### Entries taken from a collection

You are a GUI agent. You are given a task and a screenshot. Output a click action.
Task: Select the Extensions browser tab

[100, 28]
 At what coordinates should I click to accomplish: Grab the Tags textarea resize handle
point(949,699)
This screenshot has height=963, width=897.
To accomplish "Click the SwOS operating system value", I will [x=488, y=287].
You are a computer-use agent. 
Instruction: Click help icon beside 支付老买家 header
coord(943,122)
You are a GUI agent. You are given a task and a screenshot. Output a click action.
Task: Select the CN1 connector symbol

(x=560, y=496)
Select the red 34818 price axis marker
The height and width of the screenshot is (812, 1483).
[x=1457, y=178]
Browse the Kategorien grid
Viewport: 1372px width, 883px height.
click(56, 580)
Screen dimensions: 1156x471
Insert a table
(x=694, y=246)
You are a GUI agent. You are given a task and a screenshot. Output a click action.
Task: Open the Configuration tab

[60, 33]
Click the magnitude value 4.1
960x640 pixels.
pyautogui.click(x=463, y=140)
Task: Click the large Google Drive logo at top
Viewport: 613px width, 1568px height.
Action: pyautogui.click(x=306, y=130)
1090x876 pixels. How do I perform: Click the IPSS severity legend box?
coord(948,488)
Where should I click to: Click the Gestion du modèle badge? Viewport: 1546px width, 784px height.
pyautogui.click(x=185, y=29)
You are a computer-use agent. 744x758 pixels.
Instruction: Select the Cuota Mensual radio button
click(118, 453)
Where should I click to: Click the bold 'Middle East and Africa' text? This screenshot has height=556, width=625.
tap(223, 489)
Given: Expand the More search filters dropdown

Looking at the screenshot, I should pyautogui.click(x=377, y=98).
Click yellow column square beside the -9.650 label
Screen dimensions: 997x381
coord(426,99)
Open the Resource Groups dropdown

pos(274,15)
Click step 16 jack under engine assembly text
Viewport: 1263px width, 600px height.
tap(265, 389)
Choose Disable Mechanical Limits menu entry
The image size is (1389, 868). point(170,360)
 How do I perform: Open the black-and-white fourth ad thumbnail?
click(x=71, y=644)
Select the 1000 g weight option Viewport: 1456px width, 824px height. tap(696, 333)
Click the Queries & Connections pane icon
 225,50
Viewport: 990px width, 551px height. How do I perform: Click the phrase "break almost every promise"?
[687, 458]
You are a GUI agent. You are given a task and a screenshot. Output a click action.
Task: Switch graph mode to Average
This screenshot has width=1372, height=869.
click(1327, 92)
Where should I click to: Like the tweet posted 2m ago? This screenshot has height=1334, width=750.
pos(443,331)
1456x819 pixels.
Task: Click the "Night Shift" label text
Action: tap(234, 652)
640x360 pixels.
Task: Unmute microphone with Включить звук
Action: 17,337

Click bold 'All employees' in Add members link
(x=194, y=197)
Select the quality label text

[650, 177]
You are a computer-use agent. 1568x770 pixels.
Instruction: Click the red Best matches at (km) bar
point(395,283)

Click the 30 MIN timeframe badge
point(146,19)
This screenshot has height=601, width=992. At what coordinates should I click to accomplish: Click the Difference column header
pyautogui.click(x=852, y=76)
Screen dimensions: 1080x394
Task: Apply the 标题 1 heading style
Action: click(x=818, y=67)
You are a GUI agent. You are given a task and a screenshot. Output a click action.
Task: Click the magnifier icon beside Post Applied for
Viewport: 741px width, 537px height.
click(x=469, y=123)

### WHAT TO DO
Please quote every record above exactly as it appears.

### YOUR SOLUTION
You are a GUI agent. You are given a task and a screenshot. Output a click action.
Task: Select the Extensions browser tab

[100, 28]
 At what coordinates should I click to accomplish: Grab the Tags textarea resize handle
point(949,699)
This screenshot has height=963, width=897.
To accomplish "Click the SwOS operating system value", I will [x=488, y=287].
You are a computer-use agent. 
Instruction: Click help icon beside 支付老买家 header
coord(943,122)
You are a GUI agent. You are given a task and a screenshot. Output a click action.
Task: Select the CN1 connector symbol

(x=560, y=496)
Select the red 34818 price axis marker
The height and width of the screenshot is (812, 1483).
[x=1457, y=178]
Browse the Kategorien grid
Viewport: 1372px width, 883px height.
click(56, 580)
Screen dimensions: 1156x471
Insert a table
(x=694, y=246)
You are a GUI agent. You are given a task and a screenshot. Output a click action.
Task: Open the Configuration tab

[60, 33]
Click the magnitude value 4.1
960x640 pixels.
pyautogui.click(x=463, y=140)
Task: Click the large Google Drive logo at top
Viewport: 613px width, 1568px height.
Action: pyautogui.click(x=306, y=130)
1090x876 pixels. How do I perform: Click the IPSS severity legend box?
coord(948,488)
Where should I click to: Click the Gestion du modèle badge? Viewport: 1546px width, 784px height.
pyautogui.click(x=185, y=29)
You are a computer-use agent. 744x758 pixels.
Instruction: Select the Cuota Mensual radio button
click(118, 453)
Where should I click to: Click the bold 'Middle East and Africa' text? This screenshot has height=556, width=625.
tap(223, 489)
Given: Expand the More search filters dropdown

Looking at the screenshot, I should pyautogui.click(x=377, y=98).
Click yellow column square beside the -9.650 label
Screen dimensions: 997x381
coord(426,99)
Open the Resource Groups dropdown

pos(274,15)
Click step 16 jack under engine assembly text
Viewport: 1263px width, 600px height.
tap(265, 389)
Choose Disable Mechanical Limits menu entry
The image size is (1389, 868). point(170,360)
 How do I perform: Open the black-and-white fourth ad thumbnail?
click(x=71, y=644)
Select the 1000 g weight option Viewport: 1456px width, 824px height. tap(696, 333)
Click the Queries & Connections pane icon
 225,50
Viewport: 990px width, 551px height. How do I perform: Click the phrase "break almost every promise"?
[687, 458]
You are a GUI agent. You are given a task and a screenshot. Output a click action.
Task: Switch graph mode to Average
This screenshot has width=1372, height=869.
click(1327, 92)
Where should I click to: Like the tweet posted 2m ago? This screenshot has height=1334, width=750.
pos(443,331)
1456x819 pixels.
Task: Click the "Night Shift" label text
Action: tap(234, 652)
640x360 pixels.
Task: Unmute microphone with Включить звук
Action: 17,337

Click bold 'All employees' in Add members link
(x=194, y=197)
Select the quality label text

[650, 177]
You are a computer-use agent. 1568x770 pixels.
Instruction: Click the red Best matches at (km) bar
point(395,283)

Click the 30 MIN timeframe badge
point(146,19)
This screenshot has height=601, width=992. At what coordinates should I click to accomplish: Click the Difference column header
pyautogui.click(x=852, y=76)
Screen dimensions: 1080x394
Task: Apply the 标题 1 heading style
Action: click(x=818, y=67)
You are a GUI agent. You are given a task and a screenshot. Output a click action.
Task: Click the magnifier icon beside Post Applied for
Viewport: 741px width, 537px height.
click(x=469, y=123)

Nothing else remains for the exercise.